Mathematics is an interesting topic that can be seen throughout someone’s daily life and this should be instilled in students. Students who say that they do not like math typically follow this up by saying that they don’t understand why they have to learn something that they will never use. Students use mathematics constantly; from figuring out how much a new laptop is going to cost them with tax included or how much they are spending on gas to get from point A to point B. The real-world applications of math should be a daily part of the lessons teachers provide students. These applications can go from simple calculations of how much a discounted blouse is at the mall to basic descriptions of how engineers use these same calculations to compute the amount of concrete needed to build a bridge. Students need these skills in their everyday lives, and at this point in their lives many of them are trying to find a career that speaks to them. Teacher should be able to show them the possibilities and explain to them how having a general idea of such things can save them from getting taken for a ride by some contractor. Bronfenbrenner said that a developing child is embedded in a series of complex and interactive systems. He went on to say that to understand human development it’s important to consider the entire ecological system in which growth occurs. It is important to show the students how what they are learning in their math class is connected to all the other systems that they are interacting with. This will make mathematics more accessible to the students and therefore more interesting.

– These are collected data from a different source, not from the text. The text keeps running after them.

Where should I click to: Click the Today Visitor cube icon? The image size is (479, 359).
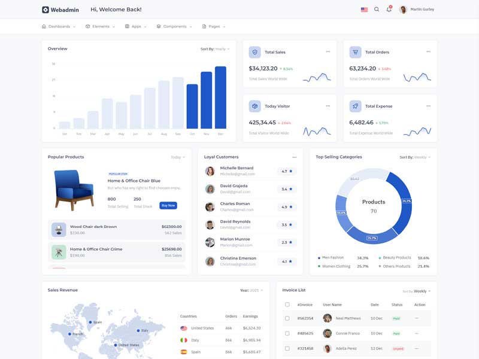254,106
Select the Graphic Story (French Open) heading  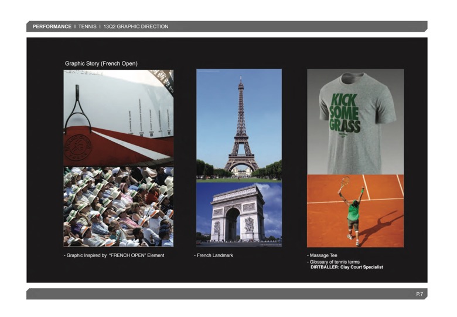point(101,63)
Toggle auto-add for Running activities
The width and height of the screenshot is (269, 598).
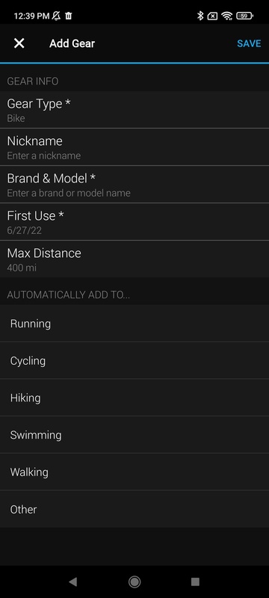[135, 324]
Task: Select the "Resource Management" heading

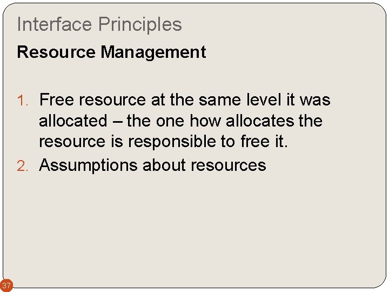Action: (111, 52)
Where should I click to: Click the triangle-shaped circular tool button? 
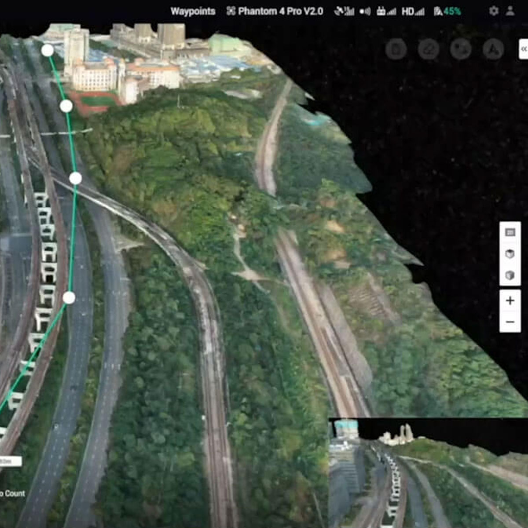pos(493,49)
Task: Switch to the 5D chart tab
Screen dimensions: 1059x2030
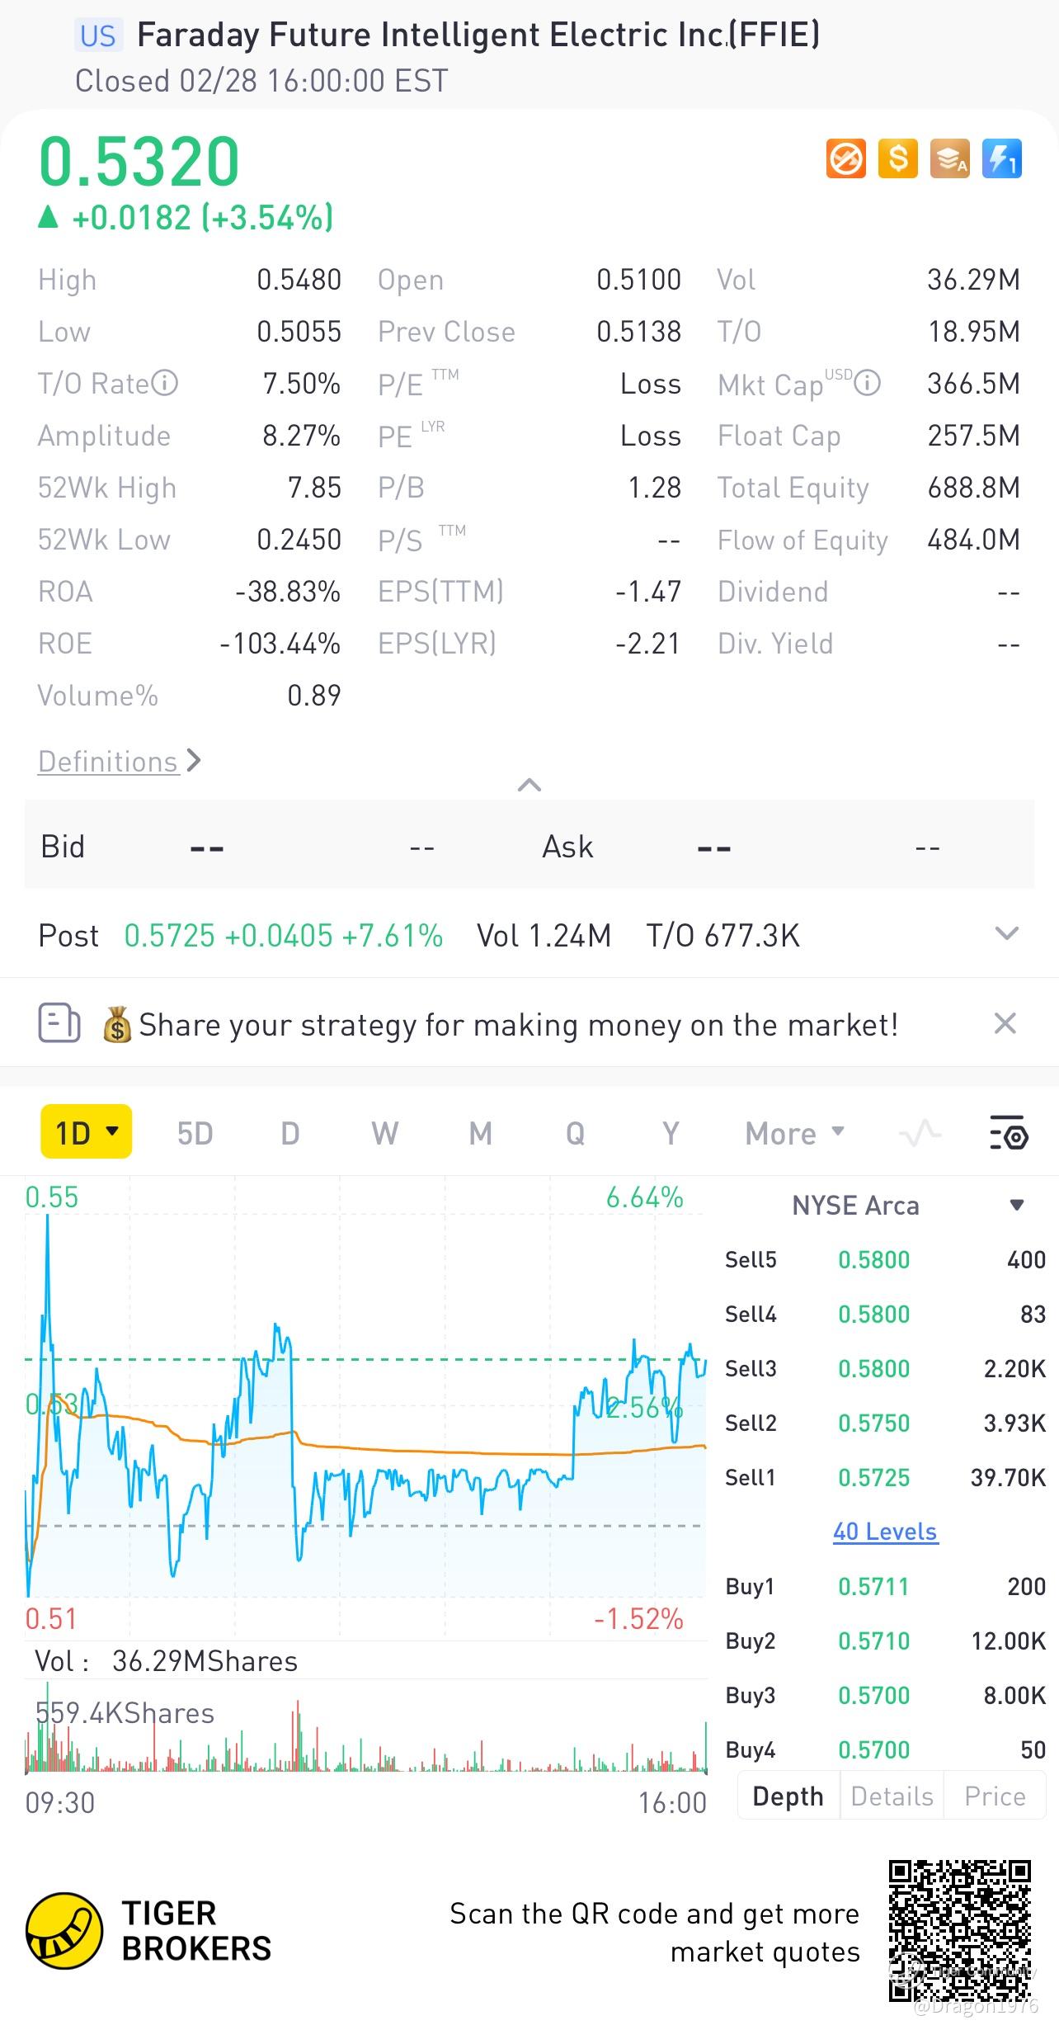Action: point(195,1133)
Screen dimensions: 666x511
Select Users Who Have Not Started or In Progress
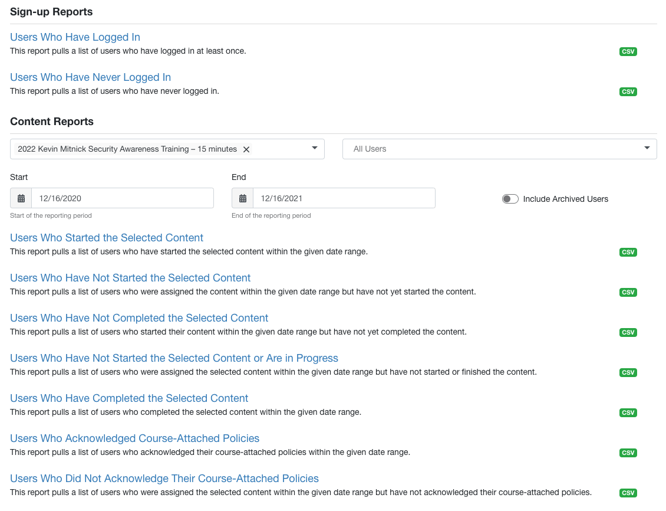(x=173, y=358)
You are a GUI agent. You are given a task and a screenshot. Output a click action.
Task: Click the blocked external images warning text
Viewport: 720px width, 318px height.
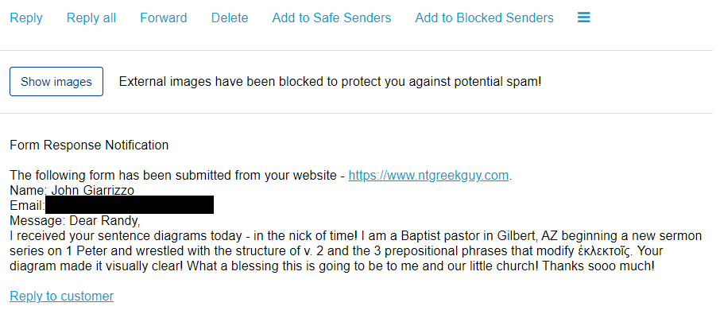pos(330,81)
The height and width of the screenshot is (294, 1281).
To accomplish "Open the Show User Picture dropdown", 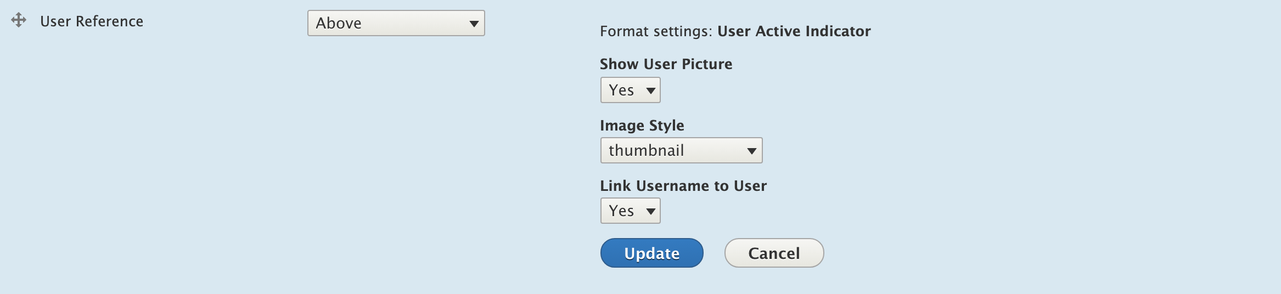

Every person’s fingerprints are different. Every person’s DNA is unique. Why would every person have the same way of learning that is best for them? They don’t; every student has a different way in which they learn the best, therefore teachers should provide differentiated learning opportunities to their students. This goes along with the previous topics discussed in my educational philosophy. Students should be given a variety of ways in which to grasp a concept. When a teacher differentiates his or her instruction, they are giving the students more strategies for acquiring and using information. Siegler, one of the main information processing theorists, noted that a teacher’s instruction may be limiting strategies that students can use. His research showed that a student’s large variety of problem-solving and memory strategies can account for the differences in performance between different students. Students who have more attuned metacognition skills are generally more prepared to do well not just in math, but in all subjects in school. By differentiating instruction, a teacher gives students a wide variety of strategies, and teaches effective strategy use thus promoting advanced development. Howard Gardner’s research also supports the idea of teachers being flexible to their approach to teaching and adjusting their curriculum and presentation of material to students instead of expecting students to modify themselves. Gardner’s theory of multiple intelligences provides a premise behind the idea that there are different ways of being "smart". He has identified eight different types of intelligence including logical-mathematical, linguistic, visual-spatial, body-kinesthetic, musical, interpersonal, intrapersonal, and naturalistic. While traditional methods of teaching reach only two of these intelligences, by differentiating instruction a teacher can attempt to weave all eight intelligences into their teaching, giving students more chances to understand what the information the teacher is trying to give them.